Good morning to you all and I hope it’s a pleasurably pleasant morning wherever you are. It’s been mixed this week – cloudy and cool with smatterings of rain interspersed with occasional glimpses of the sun. Well, Wimbledon and the Glastonbury Festival have started so what do you expect?
Penelope and I had a lovely day on Friday – after our morning yoga session we toured down the motorway to Oxford for a visit to the Ashmolean Museum and their current exhibition of Master Drawings. It was stunning.
The drawings, including works by Titian, Rembrandt, Rubens, Turner, Ingres, Degas, right up to a 1973 drawing by David Hockney and a 1993 drawing by Antony Gormley, normally live in the quiet darkness of the print room where, it seems, although anyone can ask to see them, they are among the museum’s least visited treasures. The exhibition has been described as a once in a lifetime chance to see them all on the walls together.
There were also drawings by Michaelangelo, Raphael, Dürer, Rembrandt, Pissaro and many more. In all, apparently, there were 71 drawings on display, a tiny fraction of the 27,000 drawings in the Ashmolean’s collection. Unfortunately, there is no online version of the exhibition to point you to (that I could find) so that you can share the experience but if you Google “master drawings ashmolean” and look at the images it returns, you’ll be able to have a glance at a few of the ones we saw.
After the exhibition we wandered up St Giles for a late lunch at Brown’s which is always very pleasant. I had the simple yet “world famous” Brown’s burger which was almost as good as my equally world famous Best Hamburger in the World. Not only was it a very good burger but the mountain of chips (fries to our American friends) meant that no evening meal was required (on my part, at least).
Speaking of burgers, it seems that the rise of the “gourmet” burger is making the news largely because of the Chancellor, Osborne the Tit’s efforts to portray himself as a “man of the people.” I am guessing it was one of his advisers who suggested that he “tweet” a photo of himself eating a humble hamburger while working late at the Treasury.
It probably seemed like a good idea at the time. A harmless suggestion from an advisor that would help people appreciate the man behind the red briefcase.
But George Osborne’s tweeting of a picture of him eating a burger the evening before the comprehensive spending review prompted almost as many headlines as the financial or political details.
Hundreds replied, saying it was a publicity stunt, an attempt to project a populist image. But it was the forensic reporting of the Sun which revealed that Osborne’s burger was not any old burger but a “poshburger”, bought from upmarket chain, Byron. The paper contrasted the cheapest Byron burger, at £6.75, with the lowest priced McDonald’s at 99p and said Osborne was “ridiculed”.
Osborne’s attempt to sidestep the issue by claiming that McDonald’s did not deliver only made it worse – Byron does not deliver either and it later emerged that Treasury staff were sent to pick up the burger from Waterloo station.

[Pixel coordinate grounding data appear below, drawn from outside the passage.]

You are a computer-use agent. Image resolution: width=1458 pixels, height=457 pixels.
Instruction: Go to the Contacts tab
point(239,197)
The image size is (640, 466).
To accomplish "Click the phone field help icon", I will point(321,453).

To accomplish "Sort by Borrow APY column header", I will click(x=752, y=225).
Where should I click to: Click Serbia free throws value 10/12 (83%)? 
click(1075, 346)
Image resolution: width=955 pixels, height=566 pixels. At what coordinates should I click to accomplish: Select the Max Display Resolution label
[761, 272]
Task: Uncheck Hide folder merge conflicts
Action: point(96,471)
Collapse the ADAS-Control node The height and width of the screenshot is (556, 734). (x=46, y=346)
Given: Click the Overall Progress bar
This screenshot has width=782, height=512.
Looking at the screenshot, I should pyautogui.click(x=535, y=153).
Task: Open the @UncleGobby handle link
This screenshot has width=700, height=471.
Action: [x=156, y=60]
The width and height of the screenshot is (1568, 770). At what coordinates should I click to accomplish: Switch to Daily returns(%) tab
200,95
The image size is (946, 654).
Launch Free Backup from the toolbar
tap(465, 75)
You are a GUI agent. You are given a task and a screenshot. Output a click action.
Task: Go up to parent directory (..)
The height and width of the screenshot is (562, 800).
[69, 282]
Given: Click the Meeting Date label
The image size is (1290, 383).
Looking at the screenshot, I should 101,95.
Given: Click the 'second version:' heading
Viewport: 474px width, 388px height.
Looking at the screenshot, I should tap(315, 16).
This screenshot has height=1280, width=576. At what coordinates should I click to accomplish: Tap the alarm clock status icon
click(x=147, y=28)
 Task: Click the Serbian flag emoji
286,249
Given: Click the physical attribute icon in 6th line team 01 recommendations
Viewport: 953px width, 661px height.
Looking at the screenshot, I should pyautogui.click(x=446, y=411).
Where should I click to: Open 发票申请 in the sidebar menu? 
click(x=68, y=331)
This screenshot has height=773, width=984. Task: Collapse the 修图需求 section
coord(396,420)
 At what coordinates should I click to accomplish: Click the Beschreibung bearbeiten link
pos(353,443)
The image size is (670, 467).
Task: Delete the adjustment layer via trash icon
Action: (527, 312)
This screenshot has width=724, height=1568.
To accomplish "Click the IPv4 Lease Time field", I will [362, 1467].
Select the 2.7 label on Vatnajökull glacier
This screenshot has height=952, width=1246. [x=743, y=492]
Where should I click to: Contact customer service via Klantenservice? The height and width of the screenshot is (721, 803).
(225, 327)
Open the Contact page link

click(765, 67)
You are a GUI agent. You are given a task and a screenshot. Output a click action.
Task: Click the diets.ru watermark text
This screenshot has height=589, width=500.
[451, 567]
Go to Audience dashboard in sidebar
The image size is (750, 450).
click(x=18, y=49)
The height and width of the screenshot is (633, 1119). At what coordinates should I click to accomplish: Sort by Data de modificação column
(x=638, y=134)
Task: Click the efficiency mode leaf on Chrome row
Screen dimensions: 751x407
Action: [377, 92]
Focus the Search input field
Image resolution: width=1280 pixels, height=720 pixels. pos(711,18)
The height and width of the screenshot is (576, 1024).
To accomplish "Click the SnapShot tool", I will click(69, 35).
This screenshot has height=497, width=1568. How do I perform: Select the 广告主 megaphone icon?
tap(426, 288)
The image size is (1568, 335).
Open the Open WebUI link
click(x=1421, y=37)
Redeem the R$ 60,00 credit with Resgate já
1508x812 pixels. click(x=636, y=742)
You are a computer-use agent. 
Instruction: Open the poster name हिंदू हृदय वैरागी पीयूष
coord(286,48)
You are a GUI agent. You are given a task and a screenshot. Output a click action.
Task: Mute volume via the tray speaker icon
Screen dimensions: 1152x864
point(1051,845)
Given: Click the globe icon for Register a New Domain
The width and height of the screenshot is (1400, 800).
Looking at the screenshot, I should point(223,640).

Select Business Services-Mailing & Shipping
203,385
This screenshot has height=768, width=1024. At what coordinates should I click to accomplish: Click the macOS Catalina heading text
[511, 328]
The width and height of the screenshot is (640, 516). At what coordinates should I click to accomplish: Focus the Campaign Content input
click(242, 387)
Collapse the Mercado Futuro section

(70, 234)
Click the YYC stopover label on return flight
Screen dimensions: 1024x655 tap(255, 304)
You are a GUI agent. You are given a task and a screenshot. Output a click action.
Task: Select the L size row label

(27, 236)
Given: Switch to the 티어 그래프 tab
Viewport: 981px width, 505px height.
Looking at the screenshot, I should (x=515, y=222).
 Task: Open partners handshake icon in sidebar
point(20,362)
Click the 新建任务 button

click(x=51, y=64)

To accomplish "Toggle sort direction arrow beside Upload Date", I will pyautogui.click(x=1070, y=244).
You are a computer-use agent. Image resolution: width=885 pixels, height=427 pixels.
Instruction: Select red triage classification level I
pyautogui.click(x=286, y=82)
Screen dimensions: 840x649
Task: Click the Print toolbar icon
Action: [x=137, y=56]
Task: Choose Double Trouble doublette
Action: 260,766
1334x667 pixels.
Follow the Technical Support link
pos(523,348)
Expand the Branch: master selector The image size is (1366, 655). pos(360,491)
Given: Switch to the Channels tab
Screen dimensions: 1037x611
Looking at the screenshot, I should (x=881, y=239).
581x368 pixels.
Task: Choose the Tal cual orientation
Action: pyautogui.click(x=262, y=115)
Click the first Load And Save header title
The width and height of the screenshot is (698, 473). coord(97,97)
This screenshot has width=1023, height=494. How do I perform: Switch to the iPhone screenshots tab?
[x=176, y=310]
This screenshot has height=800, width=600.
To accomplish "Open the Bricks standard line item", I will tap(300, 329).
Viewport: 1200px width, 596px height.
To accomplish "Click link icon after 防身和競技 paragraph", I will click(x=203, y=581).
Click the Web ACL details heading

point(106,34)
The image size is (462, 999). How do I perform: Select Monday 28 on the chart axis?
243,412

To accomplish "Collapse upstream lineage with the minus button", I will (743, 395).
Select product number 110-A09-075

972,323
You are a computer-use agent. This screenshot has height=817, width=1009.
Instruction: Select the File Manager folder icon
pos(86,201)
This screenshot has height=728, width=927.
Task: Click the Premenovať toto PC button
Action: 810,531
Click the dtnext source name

What’s that expression – when you’ve made an arse of yourself and you find yourself in a deep hole of your own making, the best approach is to stop digging rather than try to justify your foolishness by claiming that McDonald’s won’t deliver. One has to wonder how much the burger cost all together considering that he sent someone to Waterloo station to collect it. Presumably he saved the taxpayer money by sending the lowliest civil servant at his disposal. After all, we’re all in this together.
A late update: the following cartoon of “Burgergate” by Chris Riddell was in this morning’s Guardian. Another example of the mainstream media catching up with the Befouled News?
Following on from my comment last week about Google mail and its targeted advertising (Do You Have the Chops to be a Master Sommelier?) I ran across another wine-related article of some interest. Many experiments have shown that people can’t tell plonk from grand cru. Now one US winemaker claims that even experts can’t judge wine accurately.
A winemaker in California, puzzled by inconsistent results in wine contests, decided to run an experiment with the agreement of the organisers of the California State Wine Fair competition. Judges were given the usual range of wines to taste but some wines would be presented three times, poured from the same bottle each time. The result? Only about 10% of professional wine judges were consistent in their assessments. The others judged the same wine differently when presented with it three times.
This is certainly not the first time someone has questioned the science of wine-tasting. French academic Frédéric Brochet tested the effect of labels in 2001. He presented the same Bordeaux superior wine to 57 volunteers a week apart and in two different bottles – one for a table wine, the other for a grand cru.
The tasters were fooled.
When tasting a supposedly superior wine, their language was more positive – describing it as complex, balanced, long and woody. When the same wine was presented as plonk, the critics were more likely to use negatives such as weak, light and flat.
It’s what I’ve always said – if you like it, it’s good, no matter the price or what the label says.
A sign of the type of society we live in nowadays – there was a headline in the Guardian last Sunday – Starbucks pays UK corporation tax. Apparently, it’s “news” that a large, profitable corporation pays UK corporation tax.
And finally, another “flash mob” video which has been doing the rounds, this time an Italian opera in a London food hall.
I am a great fan of the Sacla range of products.